> **What you need to do**
Copy out the article on Fendi's AW22 men's show in full, word for word.

Sunday, January 16, 2022

Fendi’s Neo-Dandy AW22 Men’s Show

British Vogue’s fashion critic Anders Christian Madsen breaks down the five key takeaways from Fendi’s AW22 men’s show.


Fendi is bringing back the art of dressing

Silvia Venturini Fendi didn’t hesitate: “We’ve had enough of streetwear. This is the moment to talk about a new sophistication,” she said before her Fendi men’s show. She dedicated it to a post-pandemic cause: bringing back elegant menswear, and updating an old-world gentleman’s wardrobe for new generations, who may have grown up wearing track pants and tennis socks to dinner, but will surely start craving the finer things sooner or later? “There are things that will never go away – I love sneakers, they’re so practical and nice – but you can’t just have that. It’s nice to have the freedom to combine things. It’s about teaching them again to recognise quality, to buy less but better, and that will bring us towards a new sophistication,” Venturini said.


It was post-pandemic occasion wear

Imagining a dandy of the post-digital age, Venturini hacked up the classic tailoring volume and played with its proportions. The approach birthed a series of mutated suits, from cape-sleeved blazers to cropped blazers and those in between, and trousers that were either super slouchy, chopped-off, or enveloped in floor-length skirts. She layered those silhouettes with generous overcoats and capes, retaining a pristine line that was ultimately attractive – especially in a pandemic that won’t seem to quit. “It’s about the classic wardrobe. I wanted to work on the idea of the ceremony of dressing up. Maybe we have less occasions now, but the ones we have, we have to celebrate. There’s nothing more beautiful than starting the day with dressing yourself up. It’s a way of living your day with care,” Venturini said.

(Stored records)
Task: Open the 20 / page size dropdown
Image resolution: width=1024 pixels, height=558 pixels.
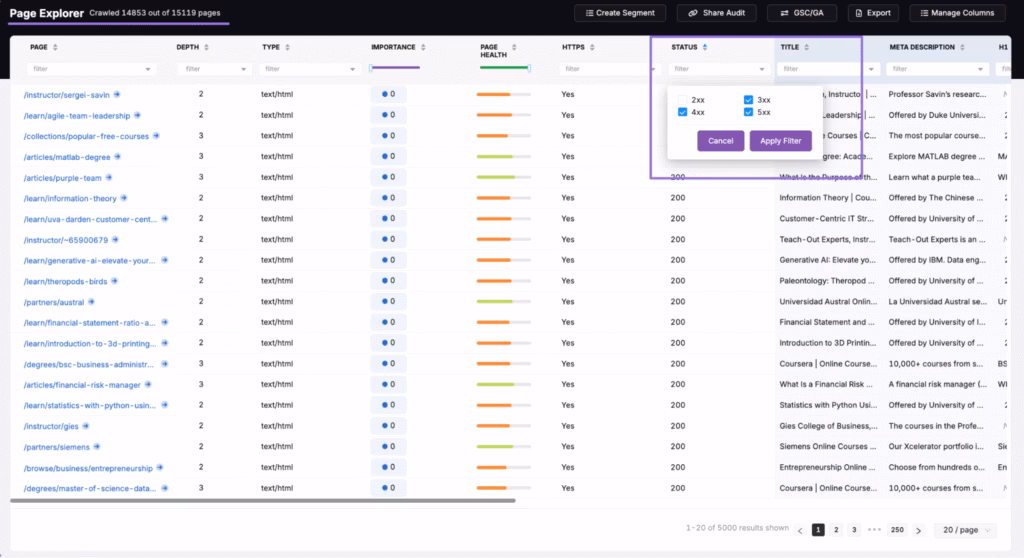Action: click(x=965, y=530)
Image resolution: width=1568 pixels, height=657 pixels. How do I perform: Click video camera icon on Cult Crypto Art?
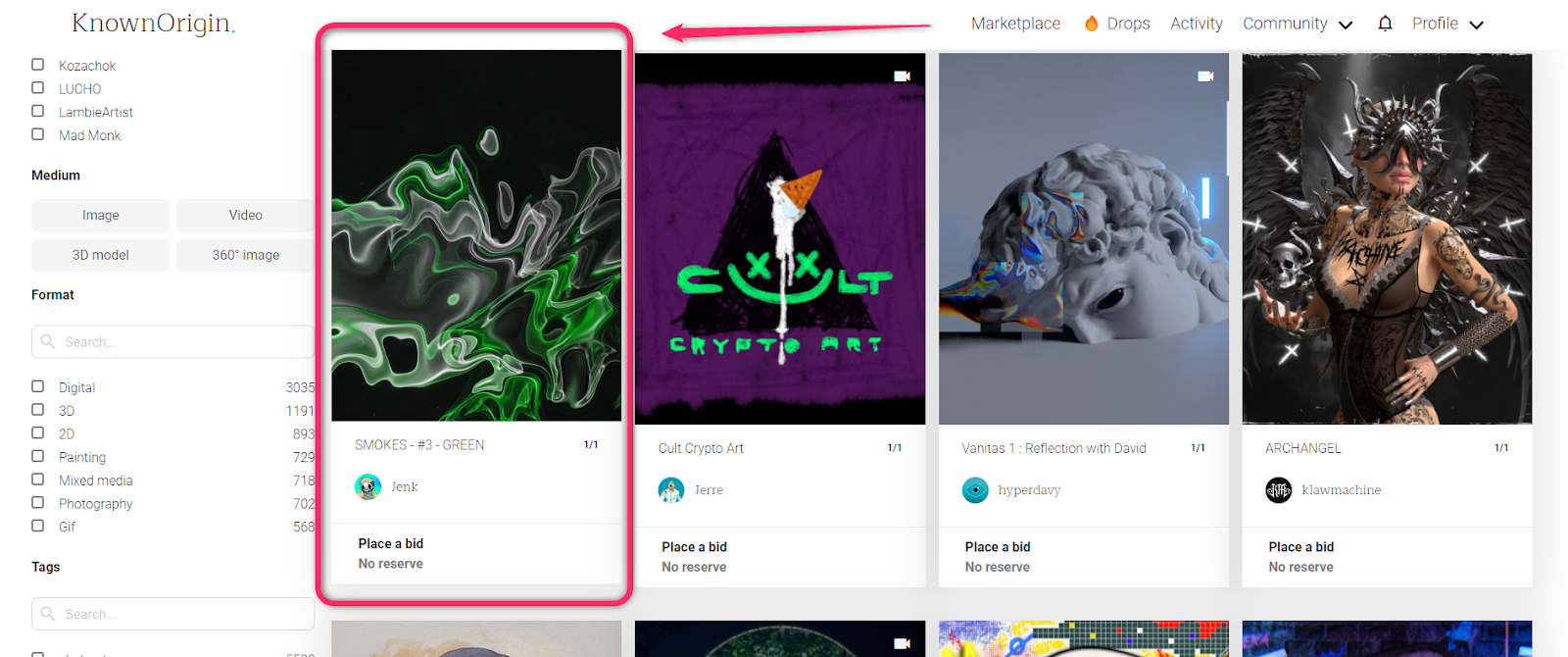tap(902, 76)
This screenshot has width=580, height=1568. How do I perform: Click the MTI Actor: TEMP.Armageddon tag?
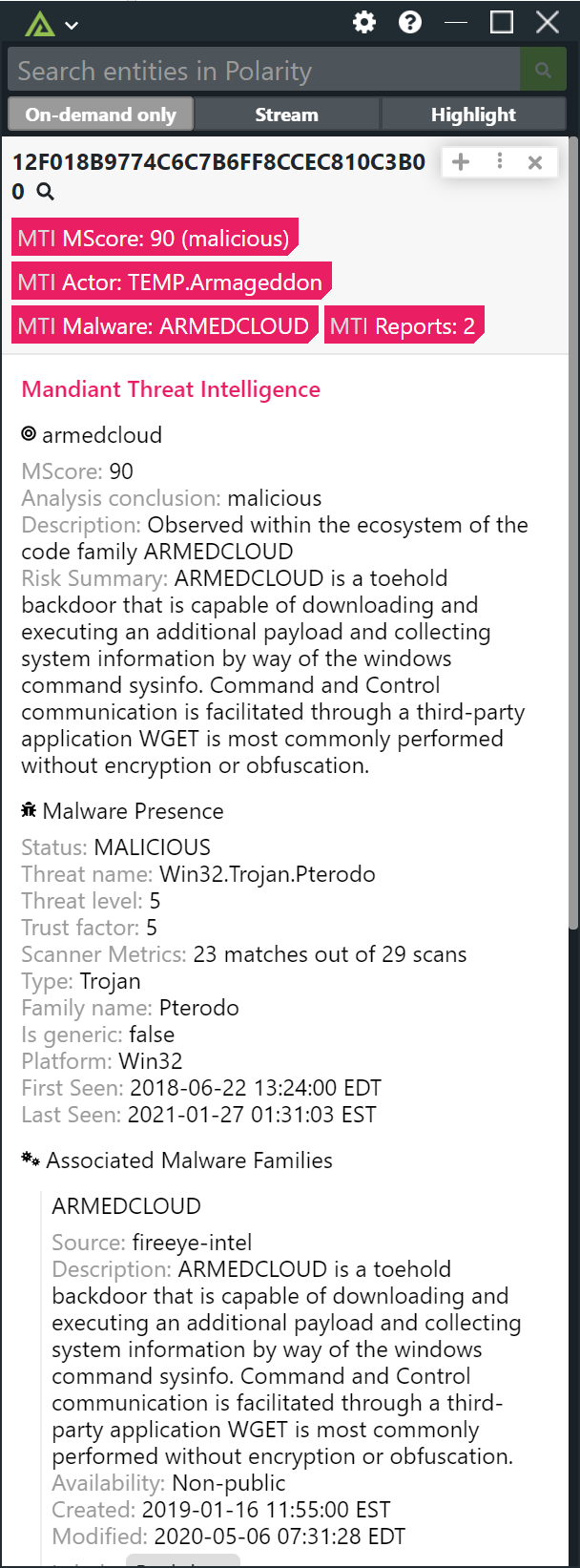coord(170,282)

---

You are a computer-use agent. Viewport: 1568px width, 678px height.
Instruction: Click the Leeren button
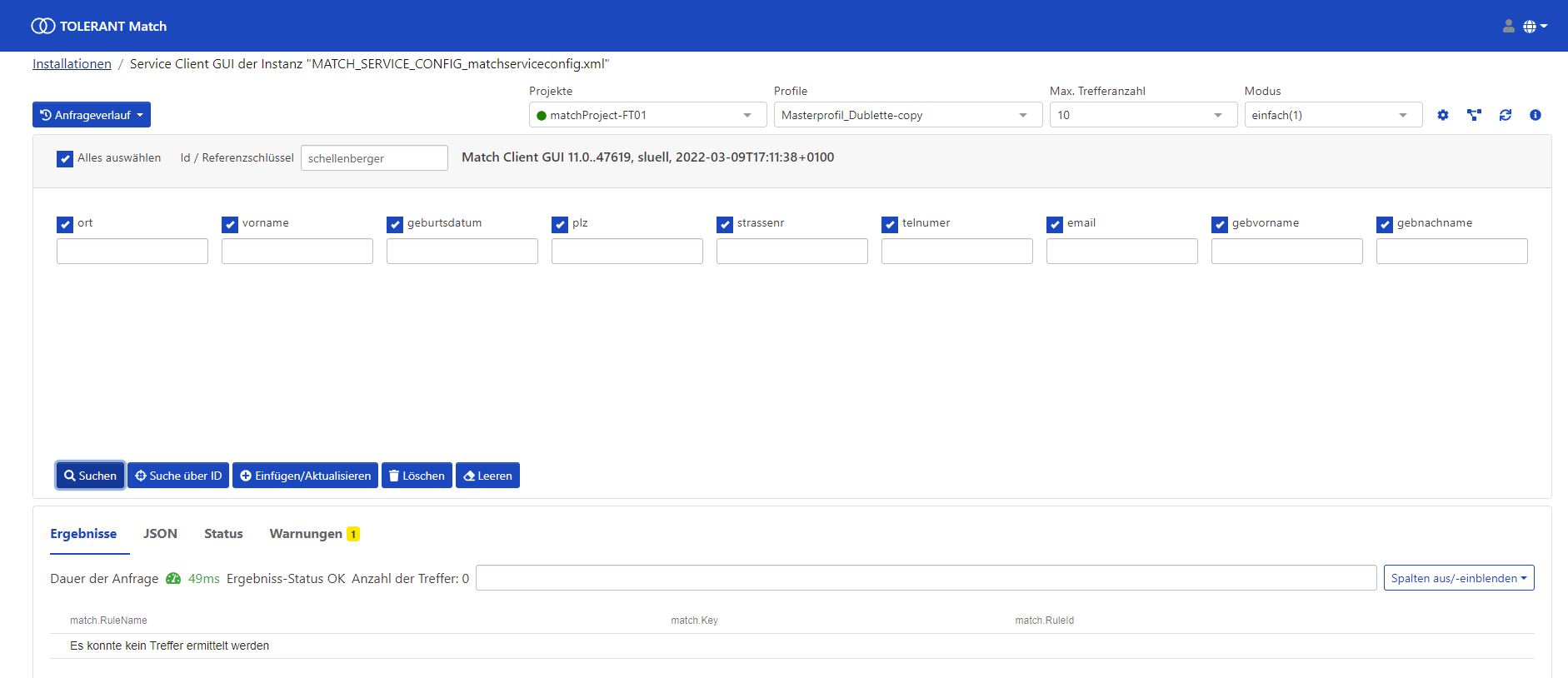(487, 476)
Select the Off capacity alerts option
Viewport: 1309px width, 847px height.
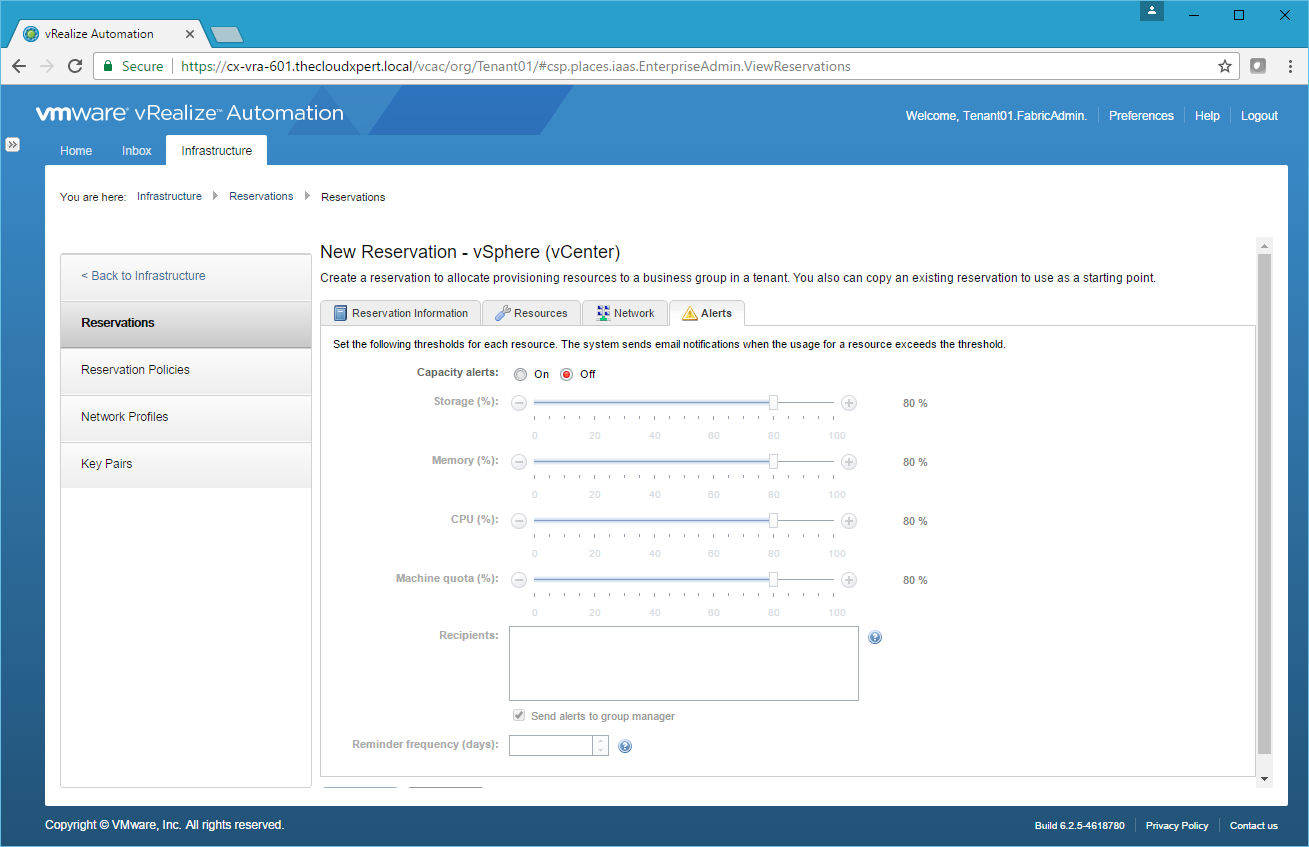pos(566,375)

> **Response**
Sunday, January 16, 2022

Fendi’s Neo-Dandy AW22 Men’s Show

British Vogue’s fashion critic Anders Christian Madsen breaks down the five key takeaways from Fendi’s AW22 men’s show.


Fendi is bringing back the art of dressing

Silvia Venturini Fendi didn’t hesitate: “We’ve had enough of streetwear. This is the moment to talk about a new sophistication,” she said before her Fendi men’s show. She dedicated it to a post-pandemic cause: bringing back elegant menswear, and updating an old-world gentleman’s wardrobe for new generations, who may have grown up wearing track pants and tennis socks to dinner, but will surely start craving the finer things sooner or later? “There are things that will never go away – I love sneakers, they’re so practical and nice – but you can’t just have that. It’s nice to have the freedom to combine things. It’s about teaching them again to recognise quality, to buy less but better, and that will bring us towards a new sophistication,” Venturini said.


It was post-pandemic occasion wear

Imagining a dandy of the post-digital age, Venturini hacked up the classic tailoring volume and played with its proportions. The approach birthed a series of mutated suits, from cape-sleeved blazers to cropped blazers and those in between, and trousers that were either super slouchy, chopped-off, or enveloped in floor-length skirts. She layered those silhouettes with generous overcoats and capes, retaining a pristine line that was ultimately attractive – especially in a pandemic that won’t seem to quit. “It’s about the classic wardrobe. I wanted to work on the idea of the ceremony of dressing up. Maybe we have less occasions now, but the ones we have, we have to celebrate. There’s nothing more beautiful than starting the day with dressing yourself up. It’s a way of living your day with care,” Venturini said.